Text segment
So, this new to us house. Got a vast fireplace – 5ft wide mebbe, 2.5 high. Nearly the size to stick a boy in to turn the spit (which it doesn’t have, either boy or spit).

Cool – tho’ obviously that’s going to consume the firewood summat rotten.

So, stick a grate (and a fireguard) in there and we’re golden, right? I have been informed that it draws very well, which is good.

However, it has two steel plates in it. Or maybe iron, but not cast iron. One on the floor, one on the back wall. Clearly, the intention is that this gets hot from the fire, then radiates heat out.

OK, so who knows about these sorts of things?

#For example, instead of a grate that keeps the fire off the steel plate, should we instead look for something more like a barrier to horizontal movement if it? So that the fire does rest on the steel, but we also make sure that we can have a small and ntense fore through concentration? Anyone with detailed knowledge here?

32 thoughts on “Calling fireplace enthusiasts”

  1. The Meissen Bison

    Fire dogs rather than a grate, Tim, though I’m surprised that you dare raise the topic given the general anti-log sympathies here!

  2. How cold can it be at your new location? An open chimney arrangement like yours (especially one that draws well) will pump warm air out of the house (and outside colder air in) really fast. Expect your feet to feel cold from the wind chill. A stove is a good suggestion – especially one which draws its combustion air directly from outside rather than from the living space.

  3. Bloke in North Dorset

    Modern log burners are really efficient and as said above they reduce soot and smoke in the house. It looks like you could get a decent sized on in there and even use it for cooking. We manage to cook on our quite small one.

    Also, get a cheap battery car vac for clearing out ash. Again it saves getting ash in to the air and it reduced the amount of bronchitis type symptoms my wife was getting.

  4. An iron or steel “fireback” at the back of the flue should do two things: prevent the fire resting on or radiating too much heat to the bricks/stonework, which will eventually cause damage,;and secondly to radiate some of the heat back into the room. Ideally, you also need a grate or (for long logs) some dogs to hold everything together.

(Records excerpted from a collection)
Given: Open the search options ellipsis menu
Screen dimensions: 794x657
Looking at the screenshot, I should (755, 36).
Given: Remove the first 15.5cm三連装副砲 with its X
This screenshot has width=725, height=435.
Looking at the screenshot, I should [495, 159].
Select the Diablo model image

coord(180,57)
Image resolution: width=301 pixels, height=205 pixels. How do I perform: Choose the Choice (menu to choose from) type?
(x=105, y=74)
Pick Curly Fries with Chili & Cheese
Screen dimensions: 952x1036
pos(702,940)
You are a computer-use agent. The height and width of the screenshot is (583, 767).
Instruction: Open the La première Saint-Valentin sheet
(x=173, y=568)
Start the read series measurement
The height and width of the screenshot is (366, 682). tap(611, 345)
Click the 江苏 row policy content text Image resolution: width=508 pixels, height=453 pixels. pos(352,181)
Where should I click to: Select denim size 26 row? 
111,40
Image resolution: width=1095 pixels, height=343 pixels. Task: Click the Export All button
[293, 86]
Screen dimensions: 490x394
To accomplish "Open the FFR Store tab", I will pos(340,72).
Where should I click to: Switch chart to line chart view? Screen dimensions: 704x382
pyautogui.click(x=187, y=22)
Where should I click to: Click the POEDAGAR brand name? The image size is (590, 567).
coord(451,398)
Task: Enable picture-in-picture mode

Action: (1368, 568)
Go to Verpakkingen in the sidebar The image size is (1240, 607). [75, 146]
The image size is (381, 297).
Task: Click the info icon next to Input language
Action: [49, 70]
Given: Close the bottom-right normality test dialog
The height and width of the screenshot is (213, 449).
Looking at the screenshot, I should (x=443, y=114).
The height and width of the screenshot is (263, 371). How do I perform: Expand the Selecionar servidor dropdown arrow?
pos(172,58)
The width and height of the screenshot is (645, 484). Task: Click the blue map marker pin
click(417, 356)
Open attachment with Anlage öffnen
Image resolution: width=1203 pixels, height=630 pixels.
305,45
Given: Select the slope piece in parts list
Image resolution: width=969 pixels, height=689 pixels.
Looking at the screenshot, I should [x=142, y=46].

Problem set
**a.** Answer these questions from the fireplace discussion:
(i) About how wide does the writer estimate the fireplace to be?
(ii) Where are the two steel plates in the fireplace?
(iii) What does the commenter Bloke in North Dorset suggest for clearing out ash?
**b.** Translate this sentence from the fireplace discussion into French: "A stove is a good suggestion – especially one which draws its combustion air directly from outside rather than from the living space."
**c.** Write out the stretch of the fireplace discussion from "However, it has" through "radiates heat out.", word for word.

Solutions by task
**a.**
(i) About 5 feet.
(ii) One is on the floor and one is on the back wall.
(iii) A cheap battery car vac.

**b.** Un poêle est une bonne suggestion, surtout un poêle qui tire son air de combustion directement de l'extérieur plutôt que de la pièce à vivre.

**c.**
However, it has two steel plates in it. Or maybe iron, but not cast iron. One on the floor, one on the back wall. Clearly, the intention is that this gets hot from the fire, then radiates heat out.